Starting a company with your wife can be the best thing in the world or… the worst. In our case (I co-founded HouseTrip with my wife Junjun), we’re lucky, it’s great. But that’s because we try to follow a set of pretty defined rules:

  1. Define your respective expertise
    • I am good (well, hope I am) at being CEO and Junjun is good at being CFO. We respect each other’s territory and do not question – much – the other’s decisions in their area of expertise.
  2. Clear cut division between work and personal life
    • Every evening there is a point when we tell each others "no HouseTrip anymore" and literally will stop any mention or thoughts about HouseTrip. Being constantly "at work" is perhaps the sneakiest danger to avoid.
  3. Do not question each others in public
    • Because you want to show a "united front" to the world and also because being questioned in public is generally not well received by the questioned party...

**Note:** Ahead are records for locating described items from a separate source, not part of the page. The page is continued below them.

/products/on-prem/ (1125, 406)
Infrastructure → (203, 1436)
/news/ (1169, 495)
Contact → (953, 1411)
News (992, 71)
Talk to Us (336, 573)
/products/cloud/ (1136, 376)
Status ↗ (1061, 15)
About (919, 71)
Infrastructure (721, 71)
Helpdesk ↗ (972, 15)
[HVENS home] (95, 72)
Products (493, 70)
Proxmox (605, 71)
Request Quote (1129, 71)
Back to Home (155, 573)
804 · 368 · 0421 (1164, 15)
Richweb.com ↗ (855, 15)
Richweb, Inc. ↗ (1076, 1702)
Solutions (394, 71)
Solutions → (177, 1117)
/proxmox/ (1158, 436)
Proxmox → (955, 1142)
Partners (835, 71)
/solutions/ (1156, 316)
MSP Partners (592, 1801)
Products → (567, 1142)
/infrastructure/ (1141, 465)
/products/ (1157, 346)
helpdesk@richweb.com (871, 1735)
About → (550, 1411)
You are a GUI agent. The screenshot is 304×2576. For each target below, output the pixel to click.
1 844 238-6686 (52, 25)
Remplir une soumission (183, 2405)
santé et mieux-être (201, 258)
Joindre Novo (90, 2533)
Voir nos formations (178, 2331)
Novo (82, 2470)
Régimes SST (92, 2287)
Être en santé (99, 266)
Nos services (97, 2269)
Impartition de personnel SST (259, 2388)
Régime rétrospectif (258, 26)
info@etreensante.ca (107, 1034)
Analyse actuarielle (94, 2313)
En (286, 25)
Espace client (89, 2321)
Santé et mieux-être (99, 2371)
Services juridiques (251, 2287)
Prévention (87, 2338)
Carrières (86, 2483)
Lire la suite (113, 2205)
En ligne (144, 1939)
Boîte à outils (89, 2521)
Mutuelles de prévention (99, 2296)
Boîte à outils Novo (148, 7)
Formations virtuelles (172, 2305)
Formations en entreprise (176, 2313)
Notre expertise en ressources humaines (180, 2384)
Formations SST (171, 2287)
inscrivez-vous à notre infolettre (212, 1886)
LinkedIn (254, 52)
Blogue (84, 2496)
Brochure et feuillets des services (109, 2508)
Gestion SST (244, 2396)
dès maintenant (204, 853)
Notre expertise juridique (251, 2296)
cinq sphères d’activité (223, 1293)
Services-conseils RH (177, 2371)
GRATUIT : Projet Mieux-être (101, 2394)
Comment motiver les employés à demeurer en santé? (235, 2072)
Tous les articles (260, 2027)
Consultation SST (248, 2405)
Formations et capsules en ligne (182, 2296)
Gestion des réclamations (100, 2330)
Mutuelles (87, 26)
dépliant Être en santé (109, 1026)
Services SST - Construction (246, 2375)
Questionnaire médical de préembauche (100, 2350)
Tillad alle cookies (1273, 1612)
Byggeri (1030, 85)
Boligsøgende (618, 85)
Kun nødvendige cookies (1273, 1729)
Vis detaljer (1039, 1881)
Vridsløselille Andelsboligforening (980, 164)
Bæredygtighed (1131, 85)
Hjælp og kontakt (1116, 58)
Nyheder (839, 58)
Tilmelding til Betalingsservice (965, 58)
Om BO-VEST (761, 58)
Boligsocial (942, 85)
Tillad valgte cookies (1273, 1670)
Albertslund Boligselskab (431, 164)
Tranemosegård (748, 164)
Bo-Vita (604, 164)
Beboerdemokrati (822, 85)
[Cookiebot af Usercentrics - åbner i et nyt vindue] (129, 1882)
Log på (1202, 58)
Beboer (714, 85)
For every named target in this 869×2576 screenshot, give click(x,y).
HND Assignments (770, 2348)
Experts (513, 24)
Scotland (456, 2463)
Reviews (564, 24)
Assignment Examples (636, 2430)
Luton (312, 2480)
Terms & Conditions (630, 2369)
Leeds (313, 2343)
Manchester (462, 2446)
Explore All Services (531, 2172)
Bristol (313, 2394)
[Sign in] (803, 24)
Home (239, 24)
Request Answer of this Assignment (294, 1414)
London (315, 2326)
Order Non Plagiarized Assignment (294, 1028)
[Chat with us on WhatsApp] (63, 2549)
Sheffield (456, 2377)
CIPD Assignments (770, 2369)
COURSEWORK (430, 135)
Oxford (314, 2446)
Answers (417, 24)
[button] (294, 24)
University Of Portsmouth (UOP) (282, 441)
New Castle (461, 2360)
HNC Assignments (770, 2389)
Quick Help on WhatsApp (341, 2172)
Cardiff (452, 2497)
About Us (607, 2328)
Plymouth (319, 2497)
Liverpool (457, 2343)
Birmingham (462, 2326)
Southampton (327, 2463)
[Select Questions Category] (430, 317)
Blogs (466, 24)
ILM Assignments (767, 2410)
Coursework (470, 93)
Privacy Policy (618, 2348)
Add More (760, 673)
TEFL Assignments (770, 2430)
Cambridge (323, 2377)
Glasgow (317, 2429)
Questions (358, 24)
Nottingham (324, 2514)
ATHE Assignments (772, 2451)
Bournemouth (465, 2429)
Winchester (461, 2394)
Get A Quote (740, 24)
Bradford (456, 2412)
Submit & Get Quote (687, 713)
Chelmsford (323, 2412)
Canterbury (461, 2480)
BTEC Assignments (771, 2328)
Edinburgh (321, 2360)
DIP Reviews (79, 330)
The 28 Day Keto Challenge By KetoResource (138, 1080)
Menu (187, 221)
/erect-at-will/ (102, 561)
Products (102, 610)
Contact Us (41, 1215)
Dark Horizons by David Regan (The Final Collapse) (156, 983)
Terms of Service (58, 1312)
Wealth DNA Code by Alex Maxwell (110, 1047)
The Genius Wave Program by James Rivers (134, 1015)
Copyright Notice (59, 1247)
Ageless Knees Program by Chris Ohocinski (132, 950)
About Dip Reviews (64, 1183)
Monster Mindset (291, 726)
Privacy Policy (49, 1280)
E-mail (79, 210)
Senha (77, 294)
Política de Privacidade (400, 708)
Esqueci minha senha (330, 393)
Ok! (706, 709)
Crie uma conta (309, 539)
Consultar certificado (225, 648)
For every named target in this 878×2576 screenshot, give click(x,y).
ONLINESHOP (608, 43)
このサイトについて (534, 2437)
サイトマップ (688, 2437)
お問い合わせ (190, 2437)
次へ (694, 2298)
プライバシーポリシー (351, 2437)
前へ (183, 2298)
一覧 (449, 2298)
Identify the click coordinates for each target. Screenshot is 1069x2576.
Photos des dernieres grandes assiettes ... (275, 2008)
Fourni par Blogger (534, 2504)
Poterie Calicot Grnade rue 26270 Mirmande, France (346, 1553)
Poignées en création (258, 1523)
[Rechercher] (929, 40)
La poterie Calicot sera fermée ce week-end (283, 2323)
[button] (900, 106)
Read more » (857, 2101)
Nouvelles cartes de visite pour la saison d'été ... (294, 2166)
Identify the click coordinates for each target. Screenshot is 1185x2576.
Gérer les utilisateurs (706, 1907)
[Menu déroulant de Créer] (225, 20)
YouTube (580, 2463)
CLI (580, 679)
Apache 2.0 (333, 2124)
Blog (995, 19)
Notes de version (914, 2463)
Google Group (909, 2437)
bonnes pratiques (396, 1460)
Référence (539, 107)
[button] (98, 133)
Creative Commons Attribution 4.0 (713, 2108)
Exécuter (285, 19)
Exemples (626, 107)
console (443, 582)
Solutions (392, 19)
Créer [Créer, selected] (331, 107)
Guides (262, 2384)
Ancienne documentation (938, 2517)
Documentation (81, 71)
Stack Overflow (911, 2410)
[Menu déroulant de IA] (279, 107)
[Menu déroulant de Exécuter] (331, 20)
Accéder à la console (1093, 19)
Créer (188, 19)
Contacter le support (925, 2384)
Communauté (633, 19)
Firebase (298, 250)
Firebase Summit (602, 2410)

  4. One person needs to have the last word on strategic decisions
    • Being hierarchically at the same level is a utopia and a recipe for immobilism and arguments; someone needs to take the lead.
  5. Remain professional in the workplace
    • Would be quite traumatizing to our employees if their 2 bosses kept cuddling each others at the office :-)
  6. Have a similar level of commitment to your work
    • It can't work if someone is taking it easier than the other.
  7. No jealousy nor competition
    • We are both working towards a greater goal: being jealous of each others' successes is not only unhelpful but also destructive to the company. We want each others to succeed professionally because that's good for both of us.
  8. Be very honest with each others
    • If there is one competitive advantage that couples have over other founders is the depth of knowledge we have on each others and the level of truthfulness we can have with each others. Junjun knows me extremely well and therefore knows where I need to improve: trust me, she is not afraid of telling it to me straight!
  9. Have a clear shared vision
    • Managing a startup means many sacrifices: we need to know why we make them and strongly believe they're worth it!